New Administration Displays Old, Naïve Understanding of Science

In a stunningly biased headline this week, The Washington Post said “Obama Aims to Shield Science from Politics.” Well that is certainly one interpretation of the Administration’s announcement that it will fund new embryo-destructive research! Of course, this is nothing new. It has been an anti-Bush mantra of the hard Left for some years now that there is “A Republican War on Science,” to borrow Chris Mooney’s delightfully fatuous phrase.
In the debate over how to teach evolution in public schools, we often hear Darwinists cry, “Science is not democratic.” To which I’ve heard John West sagely reply a thousand times, “But public policy is!”
The recent headlines, and the Administration’s own rhetoric, regarding the President’s decision to have taxpayers (many of whom are morally opposed) fund new embryo-destructive research display the same naiveté in demarcating politics and science.
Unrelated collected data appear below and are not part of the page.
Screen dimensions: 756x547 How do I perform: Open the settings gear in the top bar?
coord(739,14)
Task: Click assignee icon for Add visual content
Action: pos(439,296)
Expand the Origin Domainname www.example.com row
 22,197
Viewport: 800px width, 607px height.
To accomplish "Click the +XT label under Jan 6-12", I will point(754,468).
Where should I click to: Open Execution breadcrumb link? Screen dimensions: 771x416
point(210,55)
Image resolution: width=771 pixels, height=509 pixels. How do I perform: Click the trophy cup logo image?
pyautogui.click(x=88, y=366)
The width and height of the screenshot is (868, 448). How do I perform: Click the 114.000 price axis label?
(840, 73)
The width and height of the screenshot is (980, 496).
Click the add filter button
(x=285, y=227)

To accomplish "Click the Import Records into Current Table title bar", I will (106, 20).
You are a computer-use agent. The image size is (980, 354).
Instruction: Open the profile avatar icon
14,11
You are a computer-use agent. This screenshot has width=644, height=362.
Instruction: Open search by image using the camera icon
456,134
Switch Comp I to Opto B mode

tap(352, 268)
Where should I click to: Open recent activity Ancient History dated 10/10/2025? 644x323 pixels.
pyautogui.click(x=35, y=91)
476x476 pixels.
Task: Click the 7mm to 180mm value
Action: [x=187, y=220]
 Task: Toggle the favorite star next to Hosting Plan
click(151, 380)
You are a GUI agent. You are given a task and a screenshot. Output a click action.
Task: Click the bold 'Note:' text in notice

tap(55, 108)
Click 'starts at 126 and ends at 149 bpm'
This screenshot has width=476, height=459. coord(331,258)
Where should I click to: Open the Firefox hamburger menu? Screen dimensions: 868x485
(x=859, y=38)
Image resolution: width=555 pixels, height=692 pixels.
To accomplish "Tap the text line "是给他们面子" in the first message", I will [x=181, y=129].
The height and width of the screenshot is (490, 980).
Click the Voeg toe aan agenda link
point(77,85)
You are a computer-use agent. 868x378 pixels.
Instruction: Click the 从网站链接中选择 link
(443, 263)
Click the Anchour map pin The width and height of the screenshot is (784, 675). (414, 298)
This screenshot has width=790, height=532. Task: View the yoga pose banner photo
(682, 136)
It seems not to occur to certain folks that the answer to the question, “Is it good policy to Federally fund embryo-destructive research?” is not a scientific one. Rather, this sort of answer involves questions of a moral and prudential (political) nature.
As Robert George and Eric Cohen note, the new President’s position is itself highly political:

It is red meat to his Bush-hating base, yet pays no more than lip service to recent scientific breakthroughs that make possible the production of cells that are biologically equivalent to embryonic stem cells without the need to create or kill human embryos. Inexplicably — apart from political motivations — Mr. Obama revoked not only the Bush restrictions on embryo destructive research funding, but also the 2007 executive order that encourages the National Institutes of Health to explore non-embryo-destructive sources of stem cells.

Americans should never back down when they are told that they are to leave science policy to the technocratic experts (see Yuval Levin’s excellent defense of this point). This same principle applies to the debate over how evolution should be taught: This debate involves more than just the objective “facts” of science; it touches on everything from philosophical anthropology to the wise use of limited public time and money. This is a democratic debate and should remain so.